Our solution to the problem is analogous to how a frequentist might

handle the problem of single event probabilities. A frequentist will not

explain the probability of a single event in terms of an unobserved,

independently specifiable disposition or propensity. Instead, a frequentist

might say that the probability of a single event is an idealization concerning

the observed values yielded under an indefinite (or infinite) number of

samplings or potentially infinite sequence of trials. Turning to the problem

of assigning reliability scores to probabilistic reasoning strategies, we

should note that we define probability scores in terms of a reasoning

strategy’s expected range for a subject in an environment. The expected

range is an idealization based on the nature of the environment in which a

subject finds herself. The reliability score of a reasoning strategy applied to

a single case (whether that strategy yields probability judgments or not) is,

similarly, based on an idealization: It is the ratio of true to total judgments

in the strategy’s expected range, where this range is defined by an indefinite

(or infinite) number of samplings or potentially infinite sequence of trials.

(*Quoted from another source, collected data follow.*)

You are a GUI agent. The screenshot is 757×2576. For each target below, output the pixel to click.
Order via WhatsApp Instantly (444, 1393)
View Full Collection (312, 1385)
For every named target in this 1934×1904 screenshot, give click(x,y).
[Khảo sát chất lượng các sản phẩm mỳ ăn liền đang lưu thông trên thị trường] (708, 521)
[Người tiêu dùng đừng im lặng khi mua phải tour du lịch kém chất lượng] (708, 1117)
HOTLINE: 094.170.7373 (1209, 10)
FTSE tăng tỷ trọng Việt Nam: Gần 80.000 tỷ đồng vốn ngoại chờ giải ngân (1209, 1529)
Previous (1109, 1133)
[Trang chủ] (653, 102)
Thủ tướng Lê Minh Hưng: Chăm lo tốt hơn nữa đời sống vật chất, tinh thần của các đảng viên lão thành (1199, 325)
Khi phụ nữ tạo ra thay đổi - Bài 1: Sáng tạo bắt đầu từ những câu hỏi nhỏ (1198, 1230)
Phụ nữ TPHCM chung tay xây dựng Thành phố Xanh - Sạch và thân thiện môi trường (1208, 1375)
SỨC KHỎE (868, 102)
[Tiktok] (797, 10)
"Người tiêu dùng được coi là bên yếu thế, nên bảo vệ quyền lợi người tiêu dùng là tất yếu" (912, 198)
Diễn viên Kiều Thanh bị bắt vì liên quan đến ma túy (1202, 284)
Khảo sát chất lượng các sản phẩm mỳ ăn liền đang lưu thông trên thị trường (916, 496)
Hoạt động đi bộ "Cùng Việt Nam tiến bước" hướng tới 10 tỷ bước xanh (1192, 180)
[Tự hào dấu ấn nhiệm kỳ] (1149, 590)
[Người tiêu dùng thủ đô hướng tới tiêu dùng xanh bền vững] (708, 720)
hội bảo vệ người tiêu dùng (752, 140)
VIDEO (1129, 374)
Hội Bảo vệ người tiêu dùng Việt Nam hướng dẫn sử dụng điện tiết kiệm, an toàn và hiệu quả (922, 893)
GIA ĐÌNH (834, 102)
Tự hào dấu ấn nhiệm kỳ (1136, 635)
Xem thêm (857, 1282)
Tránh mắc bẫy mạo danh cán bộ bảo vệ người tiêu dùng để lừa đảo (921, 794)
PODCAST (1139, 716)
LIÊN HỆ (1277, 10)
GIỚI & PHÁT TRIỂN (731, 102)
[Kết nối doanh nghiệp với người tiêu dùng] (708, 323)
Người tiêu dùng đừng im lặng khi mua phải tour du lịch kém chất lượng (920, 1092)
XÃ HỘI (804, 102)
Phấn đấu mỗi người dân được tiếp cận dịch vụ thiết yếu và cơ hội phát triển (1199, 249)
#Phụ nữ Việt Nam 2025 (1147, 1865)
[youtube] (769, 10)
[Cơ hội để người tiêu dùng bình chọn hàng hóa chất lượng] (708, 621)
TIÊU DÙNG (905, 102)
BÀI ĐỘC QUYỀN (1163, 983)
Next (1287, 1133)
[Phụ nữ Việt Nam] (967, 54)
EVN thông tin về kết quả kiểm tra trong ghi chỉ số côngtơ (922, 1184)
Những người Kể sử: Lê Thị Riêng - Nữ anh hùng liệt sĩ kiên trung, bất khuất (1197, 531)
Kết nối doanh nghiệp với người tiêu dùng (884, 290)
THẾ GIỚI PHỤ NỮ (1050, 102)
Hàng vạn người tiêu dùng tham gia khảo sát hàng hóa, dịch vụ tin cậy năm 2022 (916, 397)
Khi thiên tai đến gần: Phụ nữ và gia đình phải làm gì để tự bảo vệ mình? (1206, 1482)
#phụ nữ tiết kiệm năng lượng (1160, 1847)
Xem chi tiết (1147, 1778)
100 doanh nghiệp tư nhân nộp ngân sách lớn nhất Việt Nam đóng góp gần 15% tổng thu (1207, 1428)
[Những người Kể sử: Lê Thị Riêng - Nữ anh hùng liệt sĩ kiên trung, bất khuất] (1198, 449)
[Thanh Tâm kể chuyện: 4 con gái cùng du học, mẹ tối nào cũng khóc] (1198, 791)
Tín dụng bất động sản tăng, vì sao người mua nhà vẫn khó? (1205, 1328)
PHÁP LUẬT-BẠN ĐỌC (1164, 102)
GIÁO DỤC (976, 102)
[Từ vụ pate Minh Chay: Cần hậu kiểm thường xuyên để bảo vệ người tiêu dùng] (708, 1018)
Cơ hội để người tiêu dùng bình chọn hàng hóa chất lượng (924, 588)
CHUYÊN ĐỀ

The introduction of an idealized expected range provides a way (or

more likely, a number of ways) to assess the accuracy of a probabilistic

reasoning strategy. Take a probabilistic reasoning strategy, R. Next take all

the propositions R judges to have (say) probability 1/3. In R’s expected

range, we should expect 1/3 of those propositions to be true. So if we have

a perfectly accurate probabilistic reasoning strategy, R, then for all propositions

that R takes to have probability n/m, the frequency of those

propositions that are true in R’s expected range will be n/m. We can

measure R’s accuracy in terms of a correlation coefficient that represents

how closely R’s probability judgments reflect the actual frequencies of

truths in R’s expected range. (Notice, this is just how overconfidence in

subjects was assessed. When we examine those cases in which subjects

assign very high probabilities to events, those events turn out to be true at

much lower frequencies. See chapter 2, section 3.4.)